AVAILABLE DATA Block Start
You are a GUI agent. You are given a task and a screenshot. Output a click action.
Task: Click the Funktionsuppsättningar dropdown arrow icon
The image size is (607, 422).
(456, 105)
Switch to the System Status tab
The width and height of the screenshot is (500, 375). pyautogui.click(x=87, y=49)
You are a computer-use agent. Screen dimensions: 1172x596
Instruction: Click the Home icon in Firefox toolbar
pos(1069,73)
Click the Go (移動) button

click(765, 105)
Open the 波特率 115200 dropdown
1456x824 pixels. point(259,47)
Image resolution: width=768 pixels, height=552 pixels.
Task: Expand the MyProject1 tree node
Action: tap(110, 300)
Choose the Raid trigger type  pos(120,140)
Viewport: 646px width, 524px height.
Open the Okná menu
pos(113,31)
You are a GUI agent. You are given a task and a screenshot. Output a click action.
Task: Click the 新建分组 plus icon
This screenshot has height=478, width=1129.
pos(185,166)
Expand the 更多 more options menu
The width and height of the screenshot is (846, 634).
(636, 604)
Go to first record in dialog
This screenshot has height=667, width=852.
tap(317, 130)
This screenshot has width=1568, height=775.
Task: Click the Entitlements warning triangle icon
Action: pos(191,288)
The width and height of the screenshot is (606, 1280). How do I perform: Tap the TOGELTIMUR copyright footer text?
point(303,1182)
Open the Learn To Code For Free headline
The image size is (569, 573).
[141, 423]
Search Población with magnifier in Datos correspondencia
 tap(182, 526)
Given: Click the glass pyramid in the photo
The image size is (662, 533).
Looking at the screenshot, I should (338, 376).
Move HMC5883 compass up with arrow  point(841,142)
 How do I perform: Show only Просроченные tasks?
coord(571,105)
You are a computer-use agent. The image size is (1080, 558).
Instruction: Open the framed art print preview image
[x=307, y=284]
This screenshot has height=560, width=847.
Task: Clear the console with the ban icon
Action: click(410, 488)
AVAILABLE DATA Block End
WHAT IS EXPECTED:
Scan the entries above for the line containing "The image size is (607, 422).", and copy it and all lines after it exactly, down to and including the line containing "Task: Click the 新建分组 plus icon".

SOLUTION TO THE PROBLEM:
The image size is (607, 422).
(456, 105)
Switch to the System Status tab
The width and height of the screenshot is (500, 375). pyautogui.click(x=87, y=49)
You are a computer-use agent. Screen dimensions: 1172x596
Instruction: Click the Home icon in Firefox toolbar
pos(1069,73)
Click the Go (移動) button

click(765, 105)
Open the 波特率 115200 dropdown
1456x824 pixels. point(259,47)
Image resolution: width=768 pixels, height=552 pixels.
Task: Expand the MyProject1 tree node
Action: tap(110, 300)
Choose the Raid trigger type  pos(120,140)
Viewport: 646px width, 524px height.
Open the Okná menu
pos(113,31)
You are a GUI agent. You are given a task and a screenshot. Output a click action.
Task: Click the 新建分组 plus icon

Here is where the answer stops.